Melanotan 1 is a synthetic analogue of alpha-melanotocyte stimulating hormone. It is used clinically, in Europe, to prevent sun-related skin damage (i.e. phototoxicity) from occurring in people suffering from erythropoietic protoporphyria. Though initially developed as a sunless tanning agent, melanotan 1 has been found to have a number of physiologic effects on blood pressure, feeding behavior, central nervous system function, and more. The peptide is in phase 3 clinical trials for the treatment of polymorphose light eruption and is in phase 2 clinical trials for the treatment of actinic keratosis (a specific type of skin damage caused by the sun) and its more serious counterpart, squamous cell carcinoma.
Melanotan 1 is very similar to naturally occurring alpha melanocyte stimulating hormone (alpha-MSH). Alpha-MSH is primarily known for its influence on melanocytes, the cells in skin and hair responsible for pigmentation. This function is mediated via strong binding to melanocortin receptor 1. Alpha-MSH is a non-selective full agonist of melanocortin receptors 1, 3, 4, and 5.

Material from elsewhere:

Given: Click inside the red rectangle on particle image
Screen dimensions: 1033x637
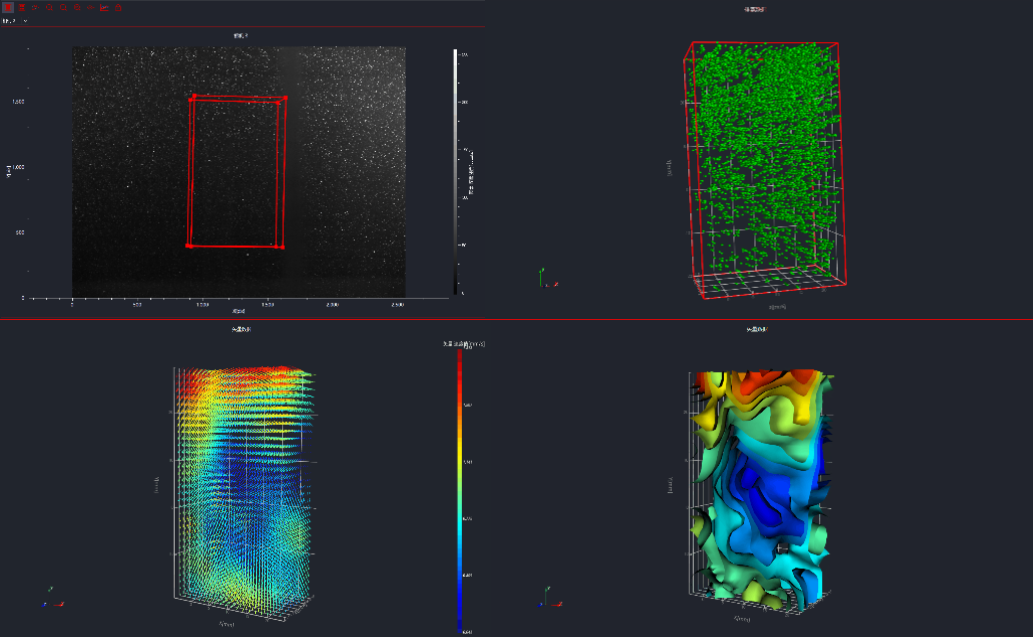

Melanotan 1 differs from alpha-MSH by a single amino acid and was actually first developed as a sunless tanning agent. Research into melanocortin receptors and their effects was relatively limited at the time and scientists quickly discovered that while melanotan 1 did indeed cause pigmentation, it also increase sexual arousal, boosted appetite, and altered baseline metabolism. Subsequent study of melanotan 1 and other melanocortin-binding proteins helped scientists to better understand the melanocortin signaling system.